There are innumerable situations where one can experience decision fatigue. Some of them are listed below —

  • When your decision can impact the lives of others.
  • When you need to make a lot of decisions in a day.
  • When the decision you have to make is during an important life decision such as planning a memorial service for your loved ones, deciding to break up with your long-term partners, etc.
  • When you have to decide in the face of uncertainty.

It is not always that these situations can lead to decision fatigue. However, these changes make you more prone to the phenomenon. There are signs and symptoms you can look for to recognise that you’re going through decision fatigue. We will discuss this below.

Signs and Symptoms of Decision Fatigue
  1. Reduced Self-Control: Individuals may find it more challenging to resist impulses. This leads to impulsive choices.
  2. Difficulty Making Choices: Individuals may experience a sense of overwhelm when faced with multiple options. This would make them indecisive and choosing from options difficult.
  3. Procrastination: To delay the inevitable of making choices and exhausting cognitive energy, an individual may engage in activities of procrastination.
  4. Irritability: Prolonged decision-making can lead to irritability and heightened emotional responses.
  5. Increased Tendency to Follow the Status Quo: Decision fatigue often leads to a preference for maintaining the status quo.
  6. Impaired Judgement: Individuals may struggle to assess risks and benefits accurately resulting in not-so-good choices.
  7. Physical Tiredness: The mental and emotional exhaustion can reflect physical well-being.

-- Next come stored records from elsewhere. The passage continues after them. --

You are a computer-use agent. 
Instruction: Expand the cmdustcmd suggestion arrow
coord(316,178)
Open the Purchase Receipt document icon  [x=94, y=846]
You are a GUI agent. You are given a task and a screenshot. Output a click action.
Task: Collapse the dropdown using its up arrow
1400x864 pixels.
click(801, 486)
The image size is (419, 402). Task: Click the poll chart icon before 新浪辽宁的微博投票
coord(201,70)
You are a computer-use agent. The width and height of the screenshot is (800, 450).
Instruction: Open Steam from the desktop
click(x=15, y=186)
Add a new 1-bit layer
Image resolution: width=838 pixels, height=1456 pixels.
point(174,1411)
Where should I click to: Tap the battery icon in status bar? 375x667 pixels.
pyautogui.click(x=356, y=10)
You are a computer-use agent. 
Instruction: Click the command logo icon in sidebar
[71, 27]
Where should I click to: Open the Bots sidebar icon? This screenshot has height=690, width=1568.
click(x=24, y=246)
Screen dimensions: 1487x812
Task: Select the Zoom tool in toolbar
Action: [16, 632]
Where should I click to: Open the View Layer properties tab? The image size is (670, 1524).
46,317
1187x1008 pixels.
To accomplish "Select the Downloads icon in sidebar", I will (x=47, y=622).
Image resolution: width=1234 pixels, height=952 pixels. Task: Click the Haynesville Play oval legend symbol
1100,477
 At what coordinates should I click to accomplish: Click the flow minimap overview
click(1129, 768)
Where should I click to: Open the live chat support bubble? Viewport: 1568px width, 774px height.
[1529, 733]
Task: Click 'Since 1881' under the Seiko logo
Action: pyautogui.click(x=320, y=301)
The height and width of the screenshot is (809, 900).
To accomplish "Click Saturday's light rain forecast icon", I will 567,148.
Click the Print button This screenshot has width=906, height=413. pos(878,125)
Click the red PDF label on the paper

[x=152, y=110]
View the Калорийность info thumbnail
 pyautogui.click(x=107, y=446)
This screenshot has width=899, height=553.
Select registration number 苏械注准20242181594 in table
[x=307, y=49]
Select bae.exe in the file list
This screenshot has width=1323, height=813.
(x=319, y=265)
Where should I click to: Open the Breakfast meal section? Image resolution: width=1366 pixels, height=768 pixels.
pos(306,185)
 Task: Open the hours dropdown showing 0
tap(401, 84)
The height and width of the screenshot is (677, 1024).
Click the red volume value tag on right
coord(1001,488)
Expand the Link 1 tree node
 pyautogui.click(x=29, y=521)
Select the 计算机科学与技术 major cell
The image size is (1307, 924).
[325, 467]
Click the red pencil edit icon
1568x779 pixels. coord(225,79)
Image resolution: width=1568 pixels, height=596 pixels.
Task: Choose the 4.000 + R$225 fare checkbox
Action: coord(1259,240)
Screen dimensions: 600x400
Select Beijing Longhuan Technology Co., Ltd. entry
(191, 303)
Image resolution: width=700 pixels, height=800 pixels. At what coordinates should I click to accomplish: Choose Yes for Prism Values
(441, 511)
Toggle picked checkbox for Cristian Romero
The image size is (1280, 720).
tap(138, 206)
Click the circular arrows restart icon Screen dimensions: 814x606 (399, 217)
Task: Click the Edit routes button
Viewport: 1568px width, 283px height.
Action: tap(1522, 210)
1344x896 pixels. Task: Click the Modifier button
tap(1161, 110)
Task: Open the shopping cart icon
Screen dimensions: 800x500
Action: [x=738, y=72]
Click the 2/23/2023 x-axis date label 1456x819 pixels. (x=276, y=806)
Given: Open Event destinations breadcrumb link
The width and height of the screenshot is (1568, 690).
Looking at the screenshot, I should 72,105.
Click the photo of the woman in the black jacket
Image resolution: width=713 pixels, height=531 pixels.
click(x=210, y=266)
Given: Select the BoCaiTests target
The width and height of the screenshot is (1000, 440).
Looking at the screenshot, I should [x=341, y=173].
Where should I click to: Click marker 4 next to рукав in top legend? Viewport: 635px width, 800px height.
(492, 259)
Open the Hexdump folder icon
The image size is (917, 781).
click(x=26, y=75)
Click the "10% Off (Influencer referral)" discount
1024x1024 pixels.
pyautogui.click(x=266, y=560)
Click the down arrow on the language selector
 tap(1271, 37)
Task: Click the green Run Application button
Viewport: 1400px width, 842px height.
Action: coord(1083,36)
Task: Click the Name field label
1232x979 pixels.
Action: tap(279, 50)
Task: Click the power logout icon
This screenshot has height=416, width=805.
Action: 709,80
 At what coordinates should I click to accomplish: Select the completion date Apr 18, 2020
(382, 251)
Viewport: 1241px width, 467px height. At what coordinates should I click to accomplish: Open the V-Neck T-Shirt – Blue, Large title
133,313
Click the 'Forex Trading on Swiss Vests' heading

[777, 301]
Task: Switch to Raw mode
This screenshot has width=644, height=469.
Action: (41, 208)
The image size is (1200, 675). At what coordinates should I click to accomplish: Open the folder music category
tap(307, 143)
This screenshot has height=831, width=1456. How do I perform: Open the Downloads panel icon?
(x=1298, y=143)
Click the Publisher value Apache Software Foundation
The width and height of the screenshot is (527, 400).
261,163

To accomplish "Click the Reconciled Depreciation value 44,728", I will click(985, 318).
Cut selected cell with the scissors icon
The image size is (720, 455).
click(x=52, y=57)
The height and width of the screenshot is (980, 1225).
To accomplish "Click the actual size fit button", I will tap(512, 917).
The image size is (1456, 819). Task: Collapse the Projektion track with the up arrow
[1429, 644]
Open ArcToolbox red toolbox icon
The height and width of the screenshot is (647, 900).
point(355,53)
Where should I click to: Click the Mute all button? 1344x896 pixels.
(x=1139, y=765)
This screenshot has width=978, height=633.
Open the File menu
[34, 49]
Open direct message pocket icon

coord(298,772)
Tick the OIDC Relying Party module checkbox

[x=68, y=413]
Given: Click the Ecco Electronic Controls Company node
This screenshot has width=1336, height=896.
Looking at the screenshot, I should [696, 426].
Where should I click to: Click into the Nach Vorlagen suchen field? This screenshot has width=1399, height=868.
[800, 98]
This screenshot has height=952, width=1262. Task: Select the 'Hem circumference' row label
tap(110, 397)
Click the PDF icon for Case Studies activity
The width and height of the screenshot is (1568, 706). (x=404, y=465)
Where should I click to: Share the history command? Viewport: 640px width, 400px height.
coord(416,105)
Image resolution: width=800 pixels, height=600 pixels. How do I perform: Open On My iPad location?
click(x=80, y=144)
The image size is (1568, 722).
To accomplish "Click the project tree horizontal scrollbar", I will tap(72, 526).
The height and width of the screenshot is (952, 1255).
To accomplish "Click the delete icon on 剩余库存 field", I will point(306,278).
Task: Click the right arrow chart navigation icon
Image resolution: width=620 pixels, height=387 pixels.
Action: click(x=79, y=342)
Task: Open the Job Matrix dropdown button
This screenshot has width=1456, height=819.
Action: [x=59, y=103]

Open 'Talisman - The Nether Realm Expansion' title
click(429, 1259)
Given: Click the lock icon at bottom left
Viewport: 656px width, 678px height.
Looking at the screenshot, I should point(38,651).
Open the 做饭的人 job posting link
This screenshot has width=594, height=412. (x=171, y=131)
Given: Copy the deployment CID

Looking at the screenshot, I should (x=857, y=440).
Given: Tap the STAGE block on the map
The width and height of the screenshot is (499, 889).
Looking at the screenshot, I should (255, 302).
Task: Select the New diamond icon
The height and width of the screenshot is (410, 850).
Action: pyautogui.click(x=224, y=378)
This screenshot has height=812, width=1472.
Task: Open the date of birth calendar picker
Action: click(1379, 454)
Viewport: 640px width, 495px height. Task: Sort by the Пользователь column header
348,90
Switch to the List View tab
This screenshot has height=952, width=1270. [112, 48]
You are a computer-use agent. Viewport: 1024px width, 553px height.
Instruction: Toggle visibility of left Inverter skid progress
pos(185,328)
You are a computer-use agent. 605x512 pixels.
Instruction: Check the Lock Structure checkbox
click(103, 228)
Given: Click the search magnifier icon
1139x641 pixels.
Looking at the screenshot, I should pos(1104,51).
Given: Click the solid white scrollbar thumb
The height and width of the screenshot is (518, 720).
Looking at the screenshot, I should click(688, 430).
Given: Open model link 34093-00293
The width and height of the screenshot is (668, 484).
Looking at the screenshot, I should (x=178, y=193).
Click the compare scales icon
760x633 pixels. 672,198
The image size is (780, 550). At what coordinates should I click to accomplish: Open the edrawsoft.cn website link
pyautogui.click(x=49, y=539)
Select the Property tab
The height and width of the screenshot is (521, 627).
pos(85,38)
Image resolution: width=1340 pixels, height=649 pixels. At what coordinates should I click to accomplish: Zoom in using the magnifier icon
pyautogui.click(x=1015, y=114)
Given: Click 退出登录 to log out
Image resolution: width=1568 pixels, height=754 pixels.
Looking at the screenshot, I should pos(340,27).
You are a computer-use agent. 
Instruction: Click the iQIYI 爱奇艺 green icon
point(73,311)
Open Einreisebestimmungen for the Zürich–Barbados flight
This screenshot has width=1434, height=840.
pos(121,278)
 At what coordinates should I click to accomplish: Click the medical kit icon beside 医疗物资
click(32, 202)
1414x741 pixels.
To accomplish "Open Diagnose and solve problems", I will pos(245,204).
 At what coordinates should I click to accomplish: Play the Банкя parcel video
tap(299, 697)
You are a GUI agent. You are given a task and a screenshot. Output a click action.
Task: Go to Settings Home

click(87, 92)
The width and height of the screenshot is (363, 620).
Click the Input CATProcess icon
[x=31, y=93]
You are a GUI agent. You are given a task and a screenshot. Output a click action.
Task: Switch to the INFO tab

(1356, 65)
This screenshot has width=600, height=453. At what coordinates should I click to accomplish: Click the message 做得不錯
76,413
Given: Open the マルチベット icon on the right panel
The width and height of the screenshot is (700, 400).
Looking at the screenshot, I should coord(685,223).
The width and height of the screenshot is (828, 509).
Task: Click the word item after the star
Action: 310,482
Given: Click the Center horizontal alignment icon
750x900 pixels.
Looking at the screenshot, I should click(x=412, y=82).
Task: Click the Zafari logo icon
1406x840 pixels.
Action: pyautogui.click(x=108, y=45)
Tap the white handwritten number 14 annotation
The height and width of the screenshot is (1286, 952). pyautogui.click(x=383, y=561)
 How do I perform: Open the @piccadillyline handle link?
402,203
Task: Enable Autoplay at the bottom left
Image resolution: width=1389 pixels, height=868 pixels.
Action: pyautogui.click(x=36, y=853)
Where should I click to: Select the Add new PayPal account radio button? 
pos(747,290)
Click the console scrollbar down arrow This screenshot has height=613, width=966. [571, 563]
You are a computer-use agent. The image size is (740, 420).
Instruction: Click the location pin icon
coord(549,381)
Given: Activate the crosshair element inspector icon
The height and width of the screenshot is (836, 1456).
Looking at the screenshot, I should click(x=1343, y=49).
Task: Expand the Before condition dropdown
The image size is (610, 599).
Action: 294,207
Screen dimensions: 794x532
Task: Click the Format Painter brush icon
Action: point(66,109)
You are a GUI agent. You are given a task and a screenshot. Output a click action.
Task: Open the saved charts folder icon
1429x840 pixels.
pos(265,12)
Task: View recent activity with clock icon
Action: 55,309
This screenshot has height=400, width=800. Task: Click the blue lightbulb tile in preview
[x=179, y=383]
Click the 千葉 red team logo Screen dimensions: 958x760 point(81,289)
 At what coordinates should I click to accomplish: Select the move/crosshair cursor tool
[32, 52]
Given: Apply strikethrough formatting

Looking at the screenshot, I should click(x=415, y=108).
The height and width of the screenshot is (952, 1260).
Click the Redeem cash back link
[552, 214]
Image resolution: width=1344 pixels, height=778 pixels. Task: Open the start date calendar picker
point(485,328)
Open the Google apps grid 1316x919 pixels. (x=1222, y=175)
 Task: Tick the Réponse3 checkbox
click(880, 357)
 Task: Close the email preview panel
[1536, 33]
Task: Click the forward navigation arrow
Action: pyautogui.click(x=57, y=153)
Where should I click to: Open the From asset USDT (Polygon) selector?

You might feel nausea, anxiety jitters, stomach aches, and even headaches.
  8. Regret: Individuals might constantly feel dissatisfied with the work they do and regret a lot of decisions they make amidst the decision fatigue. One might keep thinking back on the choice they make, hours after the decision has been made.

Recognizing these symptoms can be beneficial as you navigate your way through how to handle decision fatigue and take steps to cope with it.

Read more: Psychology of Growing Positively Out of Regret: A Guide

How to Cope with Decision Fatigue?

First and foremost, it is important to understand that decision fatigue can happen to anyone. It is okay if you’re experiencing one. Please note that if you identify that you’re experiencing the signs of decision fatigue on a day-to-day basis, it becomes a good idea to seek help from a therapist.

  1. Prioritise important decisions and tackle them during peak mental alertness.
  2. Limit choices and establish routines for less critical aspects of life.
  3. Schedule breaks between decision-intensive tasks to recharge your mind.
  4. Create decision rules or guidelines for routine choices to simplify the process.
  5. Optimise your environment by minimising distractions and maintaining organisation.
  6. Delegate decisions when possible, sharing the cognitive load with a team.
  7. Batch similar decisions together to avoid mental context-switching.
  8. Incorporate mindfulness techniques for stress reduction and improved clarity.
  9. Ensure adequate rest and nutrition to support overall cognitive function.